Der ukrainische Präsident Wolodomir Selenskyj hat in einem Interview mit dem US-Fernsehsender ABC nun erste mögliche Zugeständnisse angedeutet.
Das bietet Präsident Selenskyj an
- Verzicht auf Nato-Mitgliedschaft: Ein Nato-Beitritt ist seit 2019 in der Verfassung der Ukraine festgelegt, Präsident Selenskyj zeigt sich nun bereit, dieses Ziel aufzugeben. Er habe seine Haltung zu dieser Frage "schon vor einiger Zeit abgemildert", da die Nato offenbar nicht bereit sei, "die Ukraine zu akzeptieren", sagte Selenskyj.
- Unabhängigkeit des Donbass: Selenskyj zeigte sich offen, die Unabhängigkeit der selbst ernannten "Volksrepubliken" Luhansk und Donezk im Osten der Ukraine anzuerkennen.
- Krim offiziell Russland zuschreiben: Russland hatte die Halbinsel 2014 völkerrechtswidrig annektiert. Selenskyj zeigt sich bereit, einen Kompromiss zu finden. Wichtig sei dabei, wie die Menschen in diesen Gebieten leben werden, die Teil der Ukraine sein wollen, betonte Selenskyj.
- Neutralität der Ukraine: Der außenpolitische Berater von Selenskyj, Ihor Tschowka, zeigte sich am Dienstag bereit, über eine Neutralität des Landes zu sprechen, wenn Kriegshandlungen aufgehört haben, sagte er in den ARD- "Tagesthemen".
Eindordnungen zu den Verhandlungen von ZDF-Reporterin Katrin Eigendorf in Chmelnyzkyj, Ukraine.
Allerdings machte Präsident Selenskyj in dem Interview mit dem US-Fernsehsender ABC auch deutlich:
Selenskyjs Partei Sluha Narodu - übersetzt "Diener des Volkes" - stellt auch Bedingungen für die genannten Zugeständnisse.
Das fordert Präsident Selenskyj
- Sicherheitsgarantien des Westens: Die Ukraine sei nur bereit, auf die Nato-Mitgliedschaft zu verzichten, wenn es Sicherheitsgarantien des Westens gebe. "Garantiestaaten könnten die USA, die Türkei und die Nachbarstaaten der Ukraine werden."
- Souveränität der Ukraine: Auch Russland müsse Sicherheitsgarantien abgeben.
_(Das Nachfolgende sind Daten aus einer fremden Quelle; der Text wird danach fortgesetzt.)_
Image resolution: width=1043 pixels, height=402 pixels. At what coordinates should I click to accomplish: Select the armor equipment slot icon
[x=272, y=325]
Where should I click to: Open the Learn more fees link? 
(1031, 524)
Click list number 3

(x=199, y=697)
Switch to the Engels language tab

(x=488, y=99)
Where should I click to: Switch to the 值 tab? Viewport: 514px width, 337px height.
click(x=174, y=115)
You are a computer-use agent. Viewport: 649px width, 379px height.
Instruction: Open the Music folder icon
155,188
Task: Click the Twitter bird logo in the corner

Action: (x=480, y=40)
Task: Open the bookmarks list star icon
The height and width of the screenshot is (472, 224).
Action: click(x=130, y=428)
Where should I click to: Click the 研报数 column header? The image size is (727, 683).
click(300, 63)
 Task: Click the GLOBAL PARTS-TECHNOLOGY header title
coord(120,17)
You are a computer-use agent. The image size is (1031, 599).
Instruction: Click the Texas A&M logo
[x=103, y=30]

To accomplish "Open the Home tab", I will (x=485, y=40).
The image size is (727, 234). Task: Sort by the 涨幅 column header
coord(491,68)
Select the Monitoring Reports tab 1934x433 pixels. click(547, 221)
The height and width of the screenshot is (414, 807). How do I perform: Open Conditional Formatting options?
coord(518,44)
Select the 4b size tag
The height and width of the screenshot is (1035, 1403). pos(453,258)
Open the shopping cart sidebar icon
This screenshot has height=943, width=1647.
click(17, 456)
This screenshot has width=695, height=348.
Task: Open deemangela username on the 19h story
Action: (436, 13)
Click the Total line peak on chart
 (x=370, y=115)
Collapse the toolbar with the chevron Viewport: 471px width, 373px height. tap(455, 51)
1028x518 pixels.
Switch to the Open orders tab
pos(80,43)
Der Kreml müsse zweifelsfrei bestätigen, dass er die ukrainische Staatlichkeit anerkenne "und garantieren, dass es unseren Staat nicht bedrohen wird."
ZDF-Reporterin Katrin Eigendorf weist darauf hin: "Hier werden nicht Putins Maximalforderungen erfüllt." Auch Russlands Präsident Wladimir Putin werde für einen Kompromiss Zugeständnisse machen müssen.
Das fordert Russlands Präsident Putin
In einem Interview mit der Nachrichtenagentur Reuters nannte Kreml-Sprecher Dimitry Peskov am Montag konkrete Kernforderungen. Es war die bisher deutlichste Erklärung Russlands zu den Bedingungen, um seine "spezielle Militäroperation" zu beenden, wie der Ukraine-Krieg in Russland heißt.
[Wie tickt Präsident Putin wirklich? Die CIA hat versucht, ein Profil zu erstellen]
- Neutralität und Verzicht auf Nato-Beitritt: Die Ukraine soll die Verfassung ändern, also den angestrebten Nato-Beitritt streichen und sich zur Neutralität verpflichten.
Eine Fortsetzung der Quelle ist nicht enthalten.